105°F in Madrid is like 120°F in Phoenix
105° in Madrid
120° in Phoenix
101° in Orlando
104° in New York City
The heat wave swept over the Iberian Peninsula last week, and Madrid matched its highest temperature on record: 105 degrees (40.7 Celsius). The mercury rose even higher in northwestern Spain, surpassing 109 degrees (43 Celsius) to set all-time records in Ourense and Ribadavia.
Temperatures remained warm through the night, and Madrid also experienced its hottest night on record at 79.1 degrees (26.2 Celsius). Elevated nighttime temperatures prevent people from cooling down and can increase heat stress, which can lead to heat exhaustion, strokes and death.
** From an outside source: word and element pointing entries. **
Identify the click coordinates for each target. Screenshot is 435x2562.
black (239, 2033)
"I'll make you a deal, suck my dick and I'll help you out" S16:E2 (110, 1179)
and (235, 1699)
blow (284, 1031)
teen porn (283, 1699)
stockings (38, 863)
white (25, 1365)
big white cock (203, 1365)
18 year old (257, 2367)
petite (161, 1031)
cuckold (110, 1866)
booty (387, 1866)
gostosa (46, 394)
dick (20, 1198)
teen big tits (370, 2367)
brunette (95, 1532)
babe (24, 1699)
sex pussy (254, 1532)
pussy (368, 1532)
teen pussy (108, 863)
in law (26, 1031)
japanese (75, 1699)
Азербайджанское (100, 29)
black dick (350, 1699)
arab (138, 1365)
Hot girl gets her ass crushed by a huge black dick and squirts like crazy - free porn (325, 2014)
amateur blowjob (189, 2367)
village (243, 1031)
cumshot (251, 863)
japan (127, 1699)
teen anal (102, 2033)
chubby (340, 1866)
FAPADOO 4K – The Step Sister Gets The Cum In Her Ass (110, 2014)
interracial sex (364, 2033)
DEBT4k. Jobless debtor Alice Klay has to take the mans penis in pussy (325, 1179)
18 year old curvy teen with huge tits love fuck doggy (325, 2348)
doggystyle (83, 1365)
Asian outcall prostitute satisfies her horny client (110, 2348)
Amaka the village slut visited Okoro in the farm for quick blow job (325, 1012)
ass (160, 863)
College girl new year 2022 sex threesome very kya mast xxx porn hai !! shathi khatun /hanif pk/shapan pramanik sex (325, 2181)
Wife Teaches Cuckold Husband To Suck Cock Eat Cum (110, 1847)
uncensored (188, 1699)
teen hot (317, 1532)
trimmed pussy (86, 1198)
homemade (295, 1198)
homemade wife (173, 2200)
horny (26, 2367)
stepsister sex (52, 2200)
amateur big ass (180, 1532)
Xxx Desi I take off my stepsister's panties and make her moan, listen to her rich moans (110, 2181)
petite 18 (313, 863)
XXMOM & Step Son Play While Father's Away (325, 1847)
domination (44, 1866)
In the last week, nearly 900 people in Spain have died of heat-related illnesses.
Combined with dry conditions, the extreme heat has also sparked wildfires that have consumed tens of thousands of hectares.
91°F in Dublin is like 127°F in Phoenix
91° in Dublin
127° in Phoenix
108° in Orlando
111° in New York City
Dublin set a new July record at 91.4 degrees (33 Celsius), the country’s highest temperature in the 21st century. Huge crowds cooled down at beaches, and at least one wildfire appeared about 15 miles south of the Irish capital. The heat wave was intense but short-lived, with showers returning to the region this week.
Adrián Blanco Ramos and Kasha Patel contributed to this report.
About this story
The Washington Post and Climate Central calculated how much warmer each city’s record temperature was relative to the 99th percentile July high temperature from 1970 to 2021. Temperature data from London’s Heathrow Airport were used from 1973 to 2021. Temperature data is from the Global Historical Climatology Network.